Clearly, though, Kyriakou is making the ethical choice. Stocks of cod are at crisis levels in all the waters around Britain and as far north as Iceland. Last October, for the fifth year running, the advisory committee on fishery management of the International Council for the Exploration of the Sea recommended that the EU impose a total ban on North sea cod fishing, and issued dire warnings about all other Atlantic stocks. As ever, the fisheries lobby made sure EU ministers did no such thing, accepting instead new limits on the days boats can spend at sea. Short-sighted this is, but saving cod may now be beyond our powers. It is 15 years since a total ban was imposed on the Canadian Grand Banks, once the world's greatest cod fishery. But stocks don't appear to have recovered there.
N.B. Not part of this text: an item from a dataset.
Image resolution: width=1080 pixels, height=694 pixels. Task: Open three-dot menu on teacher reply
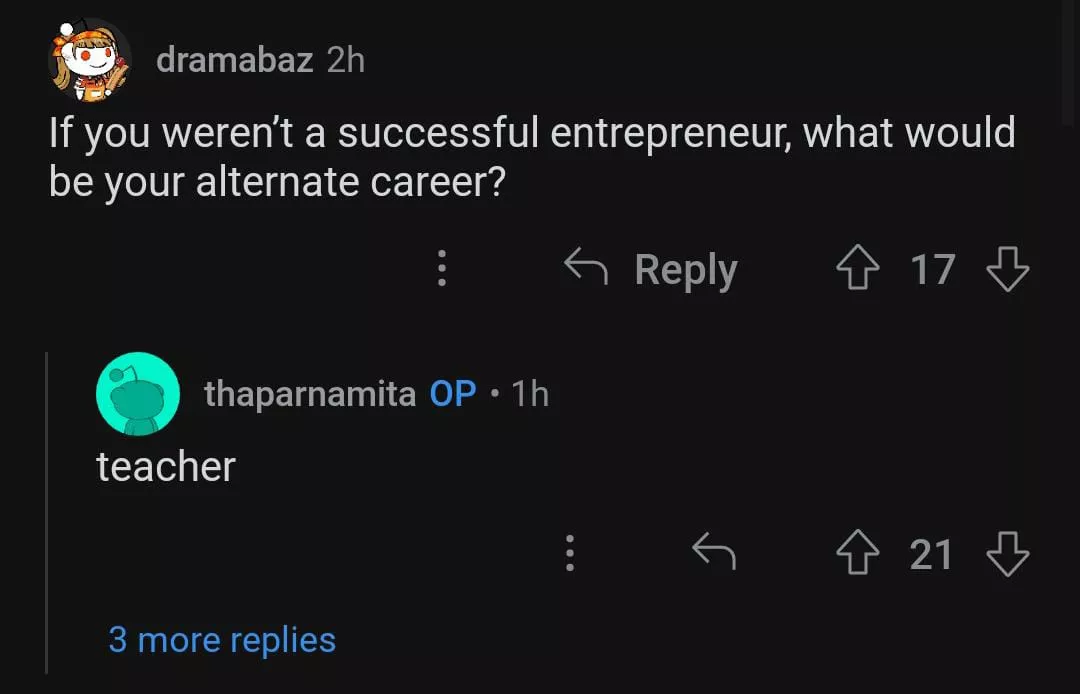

So what hope is there for real taramasalata lovers? Farmed cod, now in its second year of commercial production in Shetland, is a real alternative to the wild thing. It tastes good and its flesh is firm. Its food is "organic." It is almost certainly fresher than wild fish that may have lain on ice in trawlers for ten days. Its chief drawback is that at about £18 a kilo for fillets, it is twice as expensive as wild. And at the moment, Johnson Sea Farms, the producers, are harvesting the fish too young to possess roes large enough for smoking. In despair, I turn back to my Greek cookbook—and find that real taramasalata (I mean real, real taramasalata) is made with the roe of carp. Not surprising—cod don't exactly frequent the eastern Mediterranean. Now where can I find some smoked carp's roe? And is it pink?